Şimdi tartıştığımız konu, ana rahmindeki bebeğin (cenînin) hayat hakkıdır. Benim hayretle takip ettiğim husus ise, okumuş yazmış kadınların ve erkeklerin, başka alanlarda mazlumların haklarını savunanların, bir köpeğin, bir kedinin hayatı ve canı üzerinde hassasiyet gösteren, yazan, çizen, sokaklara dökülenlerin sıra rahimdeki bebeğe gelince bu kadar gaddar, zalim, vicdansız, acımasız... olmalarıdır.
Neymiş? Bedeni bayanın kendine aitmiş! Peki rahmindeki çocuğun bedeni nasıl senin bedenin oluyor? O senin kalbin, böbreğin, tırnağın mı? Yoksa o senin bedeninde müsafir olan, bir süre orada beslenip geliştikten sonra dünyaya gelip insanca hayatını sürdürecek olan bir insancık, bir ayrı beden, ruh ve kimlik sahibi varlık mıdır? İkincisi olduğunda "din, ilim, hukuk ve ahlak" ittifak ettiği halde sen nasıl oluyor da onu, apandisit veya ur gibi görüyor, istersem taşırım, istemezsem keser atarım diyebiliyorsun?!
İdeolojik veya siyasi muhalefet insanı bu hale getiriyorsa o insanlığa yazıklar olsun!
"Biz Müslümanların inancı şudur:
"Her türlü ibadetim, hayatım ve ölümüm âlemlerin Rabbi olan Allah'a aittir".
"Biz kesin olarak Allah' aidiz ve O'na, şüphesiz O'na döneceğiz"
Beden, ruh (nefs), evlad, mal, makam... bizde ne varsa hepsi "mülkün gerçek ve tek sahibi" Allah'a ait olup bize emanet edilmiştir.
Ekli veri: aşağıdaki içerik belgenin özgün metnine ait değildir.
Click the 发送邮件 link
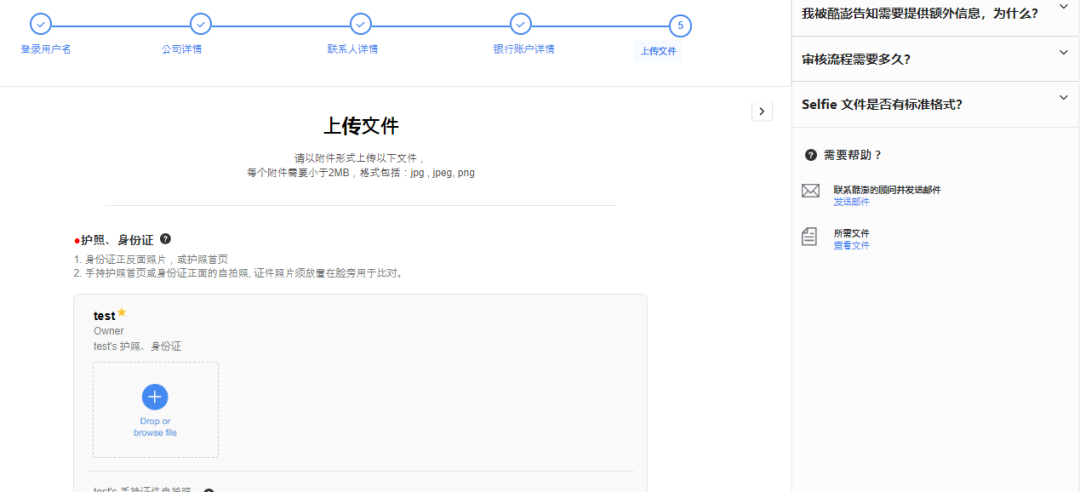Image resolution: width=1080 pixels, height=492 pixels. tap(851, 201)
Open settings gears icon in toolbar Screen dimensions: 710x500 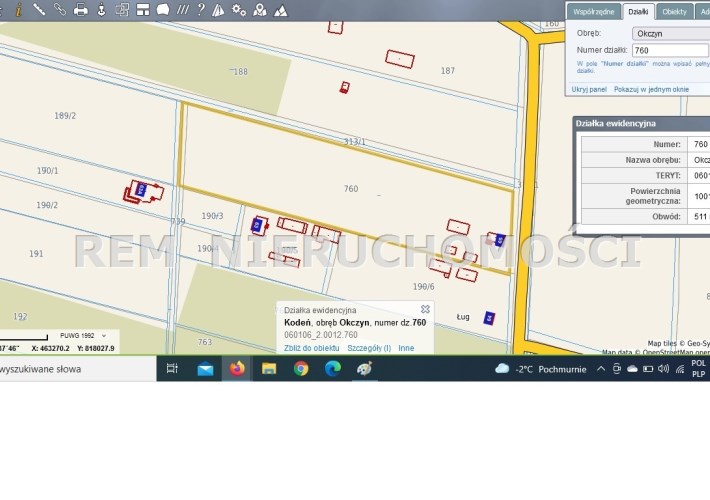tap(239, 9)
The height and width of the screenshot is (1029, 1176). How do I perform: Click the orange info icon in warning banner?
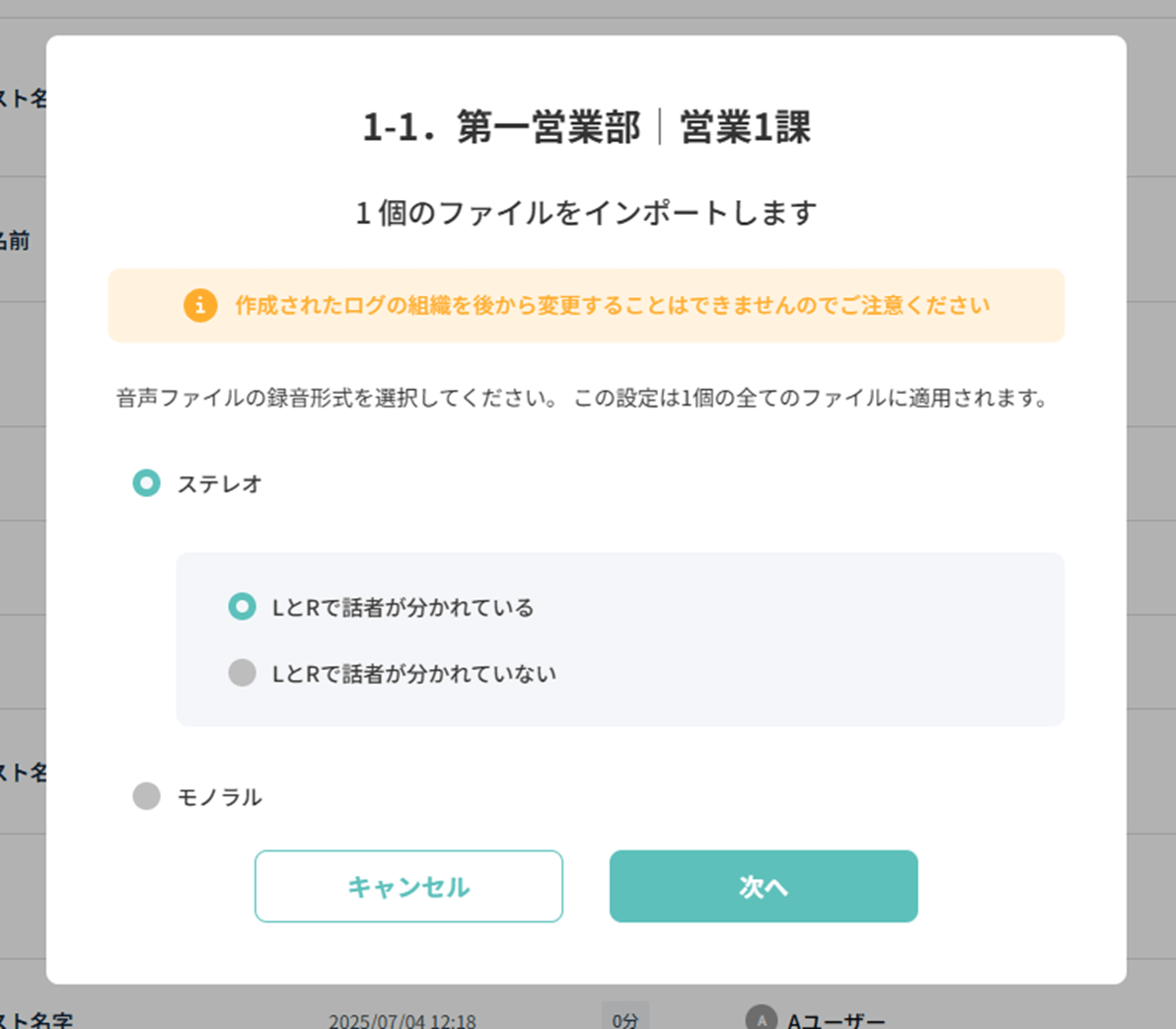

Biz bunlarla imtihana tâbi tutuluyoruz. Bize emanet edilen her şeyle ilgili -onların gerçek ve tek sahibi olan Allah tarafından konmuş- kullanım kuralları vardır. Biz bu kurallara riayet etmekle yükümlüyüz ve bundan sorumluyuz. Bütün ibadetlerimizin nihai hedefi ellerimizi, ayaklarımızı, gözümüzü, kulağımızı... Allah'ın imişçesine O'nun tasarrufuna bırakmak, böylesine bir yakınlık içinde daha dünyada iken cennet hayatı yaşamaktır.
Bir arifin deyişiyle:
Yâ Rab kerem et niam senindir
Affeyle bu müttehem senindir
Kulun nesi var elinde, Allah!
Hatta şu yazan kalem senindir.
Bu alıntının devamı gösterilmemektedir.